I add I am more supportive of these taxes and levies insofar as they reduce avoidance, eliminate subsidies to industries and improve the quality and sustainability of overall spending. (Some of Labour’s proposals increase revenue to local bodies rather than central government, probably more than justified given the limitations they face from a dependency on rates revenue.)

The alternative would be for the government to borrow more. National has said that it would do so through public-private-partnerships, which are ‘below-the-line’ borrowing, but still require future spending to service the debt. Instead I take the issue head on: should the government borrow more?

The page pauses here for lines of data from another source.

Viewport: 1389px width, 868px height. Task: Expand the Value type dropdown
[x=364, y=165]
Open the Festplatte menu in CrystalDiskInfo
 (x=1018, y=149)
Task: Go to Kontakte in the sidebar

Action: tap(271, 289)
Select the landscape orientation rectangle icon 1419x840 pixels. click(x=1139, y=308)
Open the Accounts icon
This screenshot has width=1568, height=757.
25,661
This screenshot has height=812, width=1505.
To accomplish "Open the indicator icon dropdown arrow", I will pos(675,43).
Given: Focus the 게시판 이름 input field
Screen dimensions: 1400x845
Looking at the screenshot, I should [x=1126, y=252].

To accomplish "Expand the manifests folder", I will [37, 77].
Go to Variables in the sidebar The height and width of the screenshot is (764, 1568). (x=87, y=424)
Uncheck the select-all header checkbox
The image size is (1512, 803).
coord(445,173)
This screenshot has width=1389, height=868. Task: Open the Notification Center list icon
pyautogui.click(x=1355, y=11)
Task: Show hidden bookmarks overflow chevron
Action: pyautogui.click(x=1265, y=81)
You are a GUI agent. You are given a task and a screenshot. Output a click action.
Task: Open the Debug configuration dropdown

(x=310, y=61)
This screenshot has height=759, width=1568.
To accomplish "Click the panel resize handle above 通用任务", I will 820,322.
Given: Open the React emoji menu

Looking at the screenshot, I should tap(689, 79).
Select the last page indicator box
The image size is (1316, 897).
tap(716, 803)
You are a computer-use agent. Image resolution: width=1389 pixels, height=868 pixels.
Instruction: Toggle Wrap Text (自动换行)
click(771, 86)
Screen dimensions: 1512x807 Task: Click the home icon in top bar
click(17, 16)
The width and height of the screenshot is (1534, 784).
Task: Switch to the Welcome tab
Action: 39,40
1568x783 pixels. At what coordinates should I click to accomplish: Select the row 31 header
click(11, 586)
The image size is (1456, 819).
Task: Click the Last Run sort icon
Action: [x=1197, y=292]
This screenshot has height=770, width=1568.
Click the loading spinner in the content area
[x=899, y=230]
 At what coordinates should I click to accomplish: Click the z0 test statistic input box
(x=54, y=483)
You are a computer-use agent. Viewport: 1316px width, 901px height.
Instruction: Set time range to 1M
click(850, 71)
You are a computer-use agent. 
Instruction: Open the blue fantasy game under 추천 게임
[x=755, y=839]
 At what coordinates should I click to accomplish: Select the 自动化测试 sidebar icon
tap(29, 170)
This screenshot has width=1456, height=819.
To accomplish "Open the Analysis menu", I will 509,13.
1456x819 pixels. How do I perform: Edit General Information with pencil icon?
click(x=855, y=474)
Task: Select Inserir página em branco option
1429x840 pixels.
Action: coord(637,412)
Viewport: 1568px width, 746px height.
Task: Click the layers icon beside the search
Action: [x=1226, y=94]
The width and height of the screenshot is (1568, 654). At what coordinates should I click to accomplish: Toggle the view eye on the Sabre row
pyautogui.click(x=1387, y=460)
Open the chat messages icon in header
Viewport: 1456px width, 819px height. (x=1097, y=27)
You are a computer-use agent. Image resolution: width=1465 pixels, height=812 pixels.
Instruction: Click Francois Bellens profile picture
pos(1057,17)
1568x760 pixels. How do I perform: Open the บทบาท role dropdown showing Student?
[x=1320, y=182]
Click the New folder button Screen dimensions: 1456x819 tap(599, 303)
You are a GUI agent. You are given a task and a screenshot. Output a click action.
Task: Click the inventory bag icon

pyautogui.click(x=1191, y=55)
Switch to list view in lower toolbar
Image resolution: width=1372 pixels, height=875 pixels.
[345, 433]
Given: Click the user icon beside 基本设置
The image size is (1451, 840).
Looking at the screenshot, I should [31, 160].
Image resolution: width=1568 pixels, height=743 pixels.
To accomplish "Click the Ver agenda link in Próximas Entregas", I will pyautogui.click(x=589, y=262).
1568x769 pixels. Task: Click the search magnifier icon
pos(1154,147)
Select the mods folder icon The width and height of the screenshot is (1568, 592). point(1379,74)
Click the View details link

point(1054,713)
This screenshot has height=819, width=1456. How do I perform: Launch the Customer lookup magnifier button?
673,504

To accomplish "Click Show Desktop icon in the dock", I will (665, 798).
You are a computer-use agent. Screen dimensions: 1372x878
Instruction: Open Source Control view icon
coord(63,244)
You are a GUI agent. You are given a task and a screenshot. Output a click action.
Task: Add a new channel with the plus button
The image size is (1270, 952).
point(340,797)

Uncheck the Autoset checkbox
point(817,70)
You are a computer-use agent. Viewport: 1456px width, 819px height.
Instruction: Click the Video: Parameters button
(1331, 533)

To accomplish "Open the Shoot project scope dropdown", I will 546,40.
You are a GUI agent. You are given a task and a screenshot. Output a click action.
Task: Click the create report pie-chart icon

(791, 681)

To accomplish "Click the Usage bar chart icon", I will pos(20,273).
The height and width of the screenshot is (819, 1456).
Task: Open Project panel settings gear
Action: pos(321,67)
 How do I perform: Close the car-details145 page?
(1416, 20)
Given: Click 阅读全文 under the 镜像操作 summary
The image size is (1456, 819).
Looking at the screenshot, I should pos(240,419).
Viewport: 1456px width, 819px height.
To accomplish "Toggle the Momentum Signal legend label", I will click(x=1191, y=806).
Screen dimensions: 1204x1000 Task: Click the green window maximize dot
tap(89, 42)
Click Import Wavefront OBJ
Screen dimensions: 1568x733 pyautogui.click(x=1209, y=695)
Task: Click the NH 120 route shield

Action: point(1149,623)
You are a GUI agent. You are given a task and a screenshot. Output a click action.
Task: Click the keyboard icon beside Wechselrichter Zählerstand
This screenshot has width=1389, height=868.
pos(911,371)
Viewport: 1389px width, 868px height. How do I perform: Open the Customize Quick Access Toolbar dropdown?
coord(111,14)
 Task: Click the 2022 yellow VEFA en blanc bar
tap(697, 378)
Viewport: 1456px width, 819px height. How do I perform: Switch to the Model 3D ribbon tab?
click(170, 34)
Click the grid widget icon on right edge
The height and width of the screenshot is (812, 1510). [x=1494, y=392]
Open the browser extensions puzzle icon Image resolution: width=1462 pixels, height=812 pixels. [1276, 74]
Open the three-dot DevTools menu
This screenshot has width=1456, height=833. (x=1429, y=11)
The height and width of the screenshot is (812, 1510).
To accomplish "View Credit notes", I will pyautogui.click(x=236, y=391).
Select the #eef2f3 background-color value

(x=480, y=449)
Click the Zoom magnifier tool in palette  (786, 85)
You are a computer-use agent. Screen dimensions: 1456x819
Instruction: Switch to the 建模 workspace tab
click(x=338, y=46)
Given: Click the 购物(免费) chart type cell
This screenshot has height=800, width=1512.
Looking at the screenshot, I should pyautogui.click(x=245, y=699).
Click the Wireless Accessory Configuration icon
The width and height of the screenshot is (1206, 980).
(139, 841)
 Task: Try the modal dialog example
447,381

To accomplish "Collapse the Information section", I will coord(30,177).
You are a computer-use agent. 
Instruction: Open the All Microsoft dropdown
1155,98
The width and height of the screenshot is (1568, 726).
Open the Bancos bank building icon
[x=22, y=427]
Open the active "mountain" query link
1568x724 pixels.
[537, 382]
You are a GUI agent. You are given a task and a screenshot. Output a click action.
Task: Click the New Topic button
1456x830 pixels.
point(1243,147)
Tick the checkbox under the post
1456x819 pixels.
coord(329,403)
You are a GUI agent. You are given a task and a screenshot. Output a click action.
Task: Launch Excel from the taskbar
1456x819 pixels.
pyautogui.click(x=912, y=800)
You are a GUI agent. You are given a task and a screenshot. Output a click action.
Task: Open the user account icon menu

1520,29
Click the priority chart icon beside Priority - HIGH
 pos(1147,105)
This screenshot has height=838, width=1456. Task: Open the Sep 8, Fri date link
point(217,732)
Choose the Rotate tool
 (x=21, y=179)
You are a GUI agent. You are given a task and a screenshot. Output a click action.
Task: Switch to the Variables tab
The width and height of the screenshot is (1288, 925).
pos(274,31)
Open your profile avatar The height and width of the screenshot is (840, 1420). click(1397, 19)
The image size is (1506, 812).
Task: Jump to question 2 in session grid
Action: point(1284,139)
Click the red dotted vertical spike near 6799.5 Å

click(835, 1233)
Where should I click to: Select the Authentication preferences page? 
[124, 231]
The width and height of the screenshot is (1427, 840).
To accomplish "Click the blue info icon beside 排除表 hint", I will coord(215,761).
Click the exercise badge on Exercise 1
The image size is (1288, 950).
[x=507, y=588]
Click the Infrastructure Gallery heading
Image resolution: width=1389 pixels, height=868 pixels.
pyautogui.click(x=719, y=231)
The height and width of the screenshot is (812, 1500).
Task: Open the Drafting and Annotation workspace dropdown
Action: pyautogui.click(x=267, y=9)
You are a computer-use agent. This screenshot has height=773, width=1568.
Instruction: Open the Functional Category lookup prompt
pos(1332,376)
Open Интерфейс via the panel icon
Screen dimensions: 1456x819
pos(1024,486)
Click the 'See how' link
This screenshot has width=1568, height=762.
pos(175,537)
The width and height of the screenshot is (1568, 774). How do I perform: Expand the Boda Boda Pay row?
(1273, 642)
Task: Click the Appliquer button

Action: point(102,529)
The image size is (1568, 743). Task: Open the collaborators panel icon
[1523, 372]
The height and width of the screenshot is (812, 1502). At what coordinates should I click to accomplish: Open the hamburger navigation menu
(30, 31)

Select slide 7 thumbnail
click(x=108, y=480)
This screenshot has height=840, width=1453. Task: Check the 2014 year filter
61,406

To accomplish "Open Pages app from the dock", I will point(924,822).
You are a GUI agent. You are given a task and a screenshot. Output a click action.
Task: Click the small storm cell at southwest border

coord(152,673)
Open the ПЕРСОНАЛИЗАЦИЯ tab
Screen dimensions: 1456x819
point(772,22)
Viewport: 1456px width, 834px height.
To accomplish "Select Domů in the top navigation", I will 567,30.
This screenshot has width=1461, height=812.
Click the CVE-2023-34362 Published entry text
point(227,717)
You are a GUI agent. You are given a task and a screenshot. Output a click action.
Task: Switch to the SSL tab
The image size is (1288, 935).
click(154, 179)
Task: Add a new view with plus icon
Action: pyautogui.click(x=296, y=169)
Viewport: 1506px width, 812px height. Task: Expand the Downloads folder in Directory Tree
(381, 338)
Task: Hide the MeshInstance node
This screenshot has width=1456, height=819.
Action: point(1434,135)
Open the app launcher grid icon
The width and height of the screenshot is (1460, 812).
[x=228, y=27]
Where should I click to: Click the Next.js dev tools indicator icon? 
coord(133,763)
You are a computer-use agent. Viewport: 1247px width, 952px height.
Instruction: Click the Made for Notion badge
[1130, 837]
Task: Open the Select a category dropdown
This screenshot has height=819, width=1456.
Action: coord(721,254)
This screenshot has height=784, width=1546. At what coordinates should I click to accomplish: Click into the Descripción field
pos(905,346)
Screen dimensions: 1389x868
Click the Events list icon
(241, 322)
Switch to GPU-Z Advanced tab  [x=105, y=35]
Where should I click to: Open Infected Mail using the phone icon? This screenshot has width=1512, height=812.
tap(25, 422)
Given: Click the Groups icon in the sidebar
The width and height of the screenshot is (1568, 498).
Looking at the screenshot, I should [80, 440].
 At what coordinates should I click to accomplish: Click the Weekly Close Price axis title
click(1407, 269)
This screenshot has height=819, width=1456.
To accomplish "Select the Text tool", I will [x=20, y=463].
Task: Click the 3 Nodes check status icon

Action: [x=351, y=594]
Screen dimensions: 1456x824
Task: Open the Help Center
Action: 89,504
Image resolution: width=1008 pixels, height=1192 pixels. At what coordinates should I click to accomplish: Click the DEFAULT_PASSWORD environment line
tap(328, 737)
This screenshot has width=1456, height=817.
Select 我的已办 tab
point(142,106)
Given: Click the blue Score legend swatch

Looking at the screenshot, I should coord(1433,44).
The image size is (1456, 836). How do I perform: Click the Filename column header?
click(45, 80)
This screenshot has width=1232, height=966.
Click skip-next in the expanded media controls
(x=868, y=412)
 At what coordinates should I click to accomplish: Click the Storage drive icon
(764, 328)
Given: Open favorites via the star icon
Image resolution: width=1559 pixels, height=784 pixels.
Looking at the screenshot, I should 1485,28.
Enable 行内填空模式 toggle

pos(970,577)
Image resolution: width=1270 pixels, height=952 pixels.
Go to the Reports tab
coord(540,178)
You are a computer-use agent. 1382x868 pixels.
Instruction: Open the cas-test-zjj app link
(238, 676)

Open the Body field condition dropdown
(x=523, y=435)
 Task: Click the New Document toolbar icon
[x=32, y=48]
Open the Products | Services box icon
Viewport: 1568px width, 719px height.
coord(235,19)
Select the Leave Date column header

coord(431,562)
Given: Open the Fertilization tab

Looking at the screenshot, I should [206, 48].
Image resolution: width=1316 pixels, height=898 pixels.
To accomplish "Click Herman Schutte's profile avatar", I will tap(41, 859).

Recall that the government accounts show current revenue exceeding current spending. The surplus is used to fund infrastructural investment. The government aims not to do any net borrowing. In effect, PPPs aside, all the new infrastructure is funded out of current revenue.

It is not clear that this is a rational strategy, especially when a largish chunk of the additional infrastructure arises because of substantial net immigration. (For instance, would we need to extend the Auckland roading network as much if the immigrants were not using the roads too?)

So there seems to be a case for some additional borrowing for infrastructure development. How much? I dont really know; but let’s talk about $1billion a year. In which case the government debt-to-GDP ratio would be steady rather than rise or fall.

Would lenders respect such borrowing? I cannot be sure, but I would have thought many potential lenders would be happy to have more good quality New Zealand debt in their portfolios. So I would expect there to be some room to move but only some. Whether we like it or not New Zealand will be heavily constrained by those from whom we borrow – always has been.

Personally I’d use any additional fiscal freedom for more public social investment spending – on education, health care, housing and reducing poverty to give better opportunities to the poor. (It is not obvious that the poor should be making income sacrifices on behalf of high-income immigrants.)

We should also spend a bit on upgrading the skills of the workforce as an alternative to sourcing skills from immigration. I would not be antagonistic to improving the quality of output either. I have commended the Minister of Culture, Maggie Barry, for finding a bit more for RNZ and am pleased to see that other parties have even more ambitious plans.

So even those who are not neoliberals face borrowing constraints. We can reduce them, generating a bit more public spending to give us a better New Zealand.


(There are other constraints to abandoning the antagonism to the public sector. Not least is the ideological lobby which is neoliberal (well out of proportion to its support in the population), the business lobby which sees any increase in spending on the public sector as less for itself, and the many people who while not direct supporters of neoliberalism but who have benefited from it. That is for another column – after the election.)

Comments (1)

by Kyle Matthews on September 19, 2017
Kyle Matthews

Admittedly they use neoliberal rhetoric when they are under threat, but they will demand handouts from the government when it suits them.

On the contrary, corporate welfare seems at the heart of the contradictions of neoliberalism - as it has mutated and adapted. This is surely the 'neo' component that distinguishes it from classical liberalism - the withdrawal of the government from the public sphere and community, accepting liberal constraints on their role, tied with ongoing demands from capital to meet their needs.

The GFC and the liberalism of the financial system followed by the 'need' for government handouts when it inevitably collapsed is a case in point.